Task brief → In the entries below, find the line containing "You are a computer-use agent. 600x378 pixels.". Write out that line and all lines after it, exactly, and nothing else.

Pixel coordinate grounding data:

════════════════

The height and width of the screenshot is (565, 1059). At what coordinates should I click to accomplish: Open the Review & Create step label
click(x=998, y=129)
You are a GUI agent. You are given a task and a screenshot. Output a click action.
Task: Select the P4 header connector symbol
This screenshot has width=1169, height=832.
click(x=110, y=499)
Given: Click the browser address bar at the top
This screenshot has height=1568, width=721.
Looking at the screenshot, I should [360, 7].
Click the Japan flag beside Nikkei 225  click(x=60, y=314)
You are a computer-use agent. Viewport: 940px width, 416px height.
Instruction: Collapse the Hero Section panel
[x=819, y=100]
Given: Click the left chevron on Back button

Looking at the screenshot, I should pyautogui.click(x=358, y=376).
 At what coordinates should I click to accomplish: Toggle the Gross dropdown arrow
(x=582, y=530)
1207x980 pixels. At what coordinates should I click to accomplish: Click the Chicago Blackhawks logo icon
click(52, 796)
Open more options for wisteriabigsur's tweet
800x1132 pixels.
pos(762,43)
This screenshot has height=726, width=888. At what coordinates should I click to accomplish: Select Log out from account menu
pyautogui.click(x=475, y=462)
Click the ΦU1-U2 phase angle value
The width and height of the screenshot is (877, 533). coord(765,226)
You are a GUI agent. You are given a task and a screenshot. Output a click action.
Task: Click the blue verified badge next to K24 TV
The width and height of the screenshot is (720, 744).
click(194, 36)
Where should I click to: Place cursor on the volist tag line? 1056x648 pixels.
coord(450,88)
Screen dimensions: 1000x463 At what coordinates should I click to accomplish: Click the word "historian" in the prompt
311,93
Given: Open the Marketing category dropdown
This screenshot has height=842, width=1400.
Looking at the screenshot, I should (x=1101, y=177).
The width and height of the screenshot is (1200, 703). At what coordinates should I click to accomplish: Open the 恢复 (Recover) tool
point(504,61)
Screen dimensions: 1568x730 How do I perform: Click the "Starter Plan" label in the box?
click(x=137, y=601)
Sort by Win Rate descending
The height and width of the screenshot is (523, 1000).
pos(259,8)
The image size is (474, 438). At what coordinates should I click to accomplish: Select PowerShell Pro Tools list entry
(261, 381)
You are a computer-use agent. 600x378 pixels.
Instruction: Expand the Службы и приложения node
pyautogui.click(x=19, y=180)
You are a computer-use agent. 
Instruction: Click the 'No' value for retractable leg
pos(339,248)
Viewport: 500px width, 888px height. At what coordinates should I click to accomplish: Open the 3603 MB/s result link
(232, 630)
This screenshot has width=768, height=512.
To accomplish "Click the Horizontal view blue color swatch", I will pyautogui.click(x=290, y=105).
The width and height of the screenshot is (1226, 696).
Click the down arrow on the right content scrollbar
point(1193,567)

════════════════

Response below →
You are a computer-use agent. 600x378 pixels.
Instruction: Expand the Службы и приложения node
pyautogui.click(x=19, y=180)
You are a computer-use agent. 
Instruction: Click the 'No' value for retractable leg
pos(339,248)
Viewport: 500px width, 888px height. At what coordinates should I click to accomplish: Open the 3603 MB/s result link
(232, 630)
This screenshot has width=768, height=512.
To accomplish "Click the Horizontal view blue color swatch", I will pyautogui.click(x=290, y=105).
The width and height of the screenshot is (1226, 696).
Click the down arrow on the right content scrollbar
point(1193,567)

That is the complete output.